● **SUPPLIED TEXT**:
I have uploaded my work on a hash table library to the Yahoo group
files section: http://groups.yahoo.com/group/boost/files/hash_table.zip

It includes four containers that conform to Matthew Austern's proposal
at http://std.dkuug.dk/jtc1/sc22/wg21/docs/papers/2002/n1399.html. In
addition, it includes two other containers, boost::hash_table and
boost::hash_multitable, which allow the user to specify a
function/functor that extracts the key from the value. All of the
containers, in addition to Matthew Austern's bucket interface of which
I am not particularly fond, provide a container-view interface to the
buckets, as suggested by a message forwared by someone on this list.

The documentation is not yet perfect, and as I have yet to write a
test suite, there may still be bugs. I have done some minimal testing
with GCC 3.2.1. I would greatly appreciate any assistance with
testing.

● **DATA**:
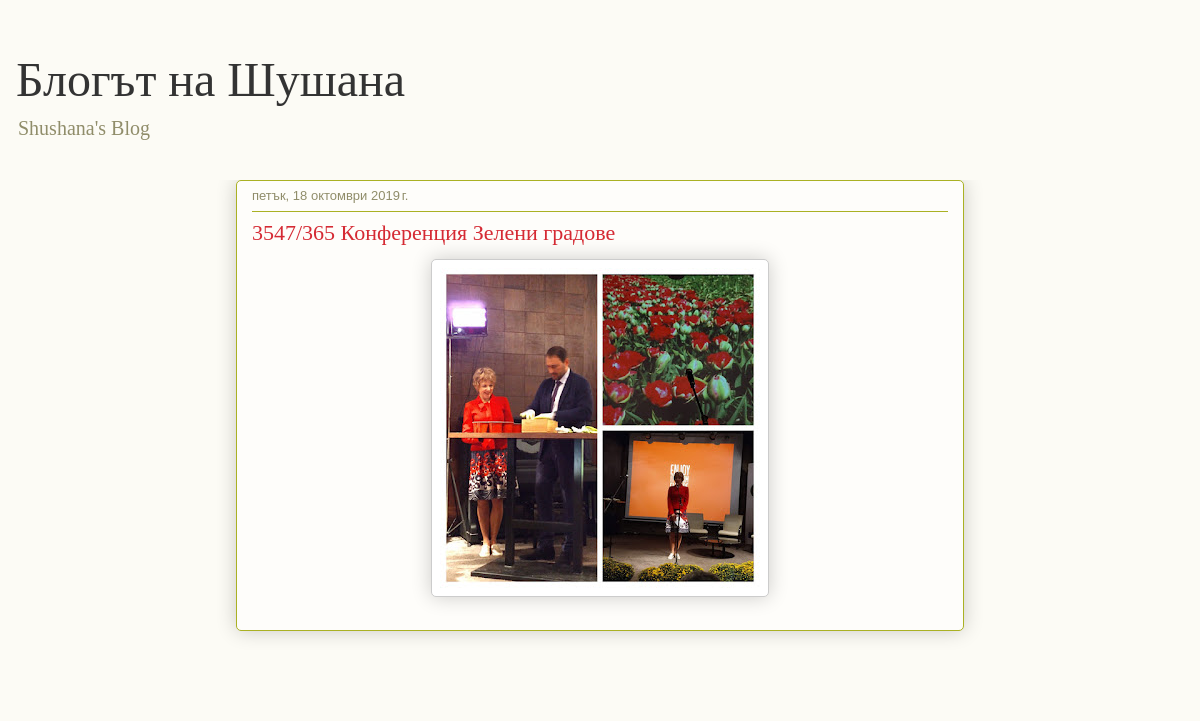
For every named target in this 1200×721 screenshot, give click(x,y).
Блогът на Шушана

==

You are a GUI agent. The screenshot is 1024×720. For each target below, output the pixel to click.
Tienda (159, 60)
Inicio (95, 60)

● **WHAT THE TASK REQUIRES**: From the hash table library announcement, copy out the passage starting with "I have uploaded" and going on through "on this list.".

● **ANSWER TO THIS PROBLEM**:
I have uploaded my work on a hash table library to the Yahoo group
files section: http://groups.yahoo.com/group/boost/files/hash_table.zip

It includes four containers that conform to Matthew Austern's proposal
at http://std.dkuug.dk/jtc1/sc22/wg21/docs/papers/2002/n1399.html. In
addition, it includes two other containers, boost::hash_table and
boost::hash_multitable, which allow the user to specify a
function/functor that extracts the key from the value. All of the
containers, in addition to Matthew Austern's bucket interface of which
I am not particularly fond, provide a container-view interface to the
buckets, as suggested by a message forwared by someone on this list.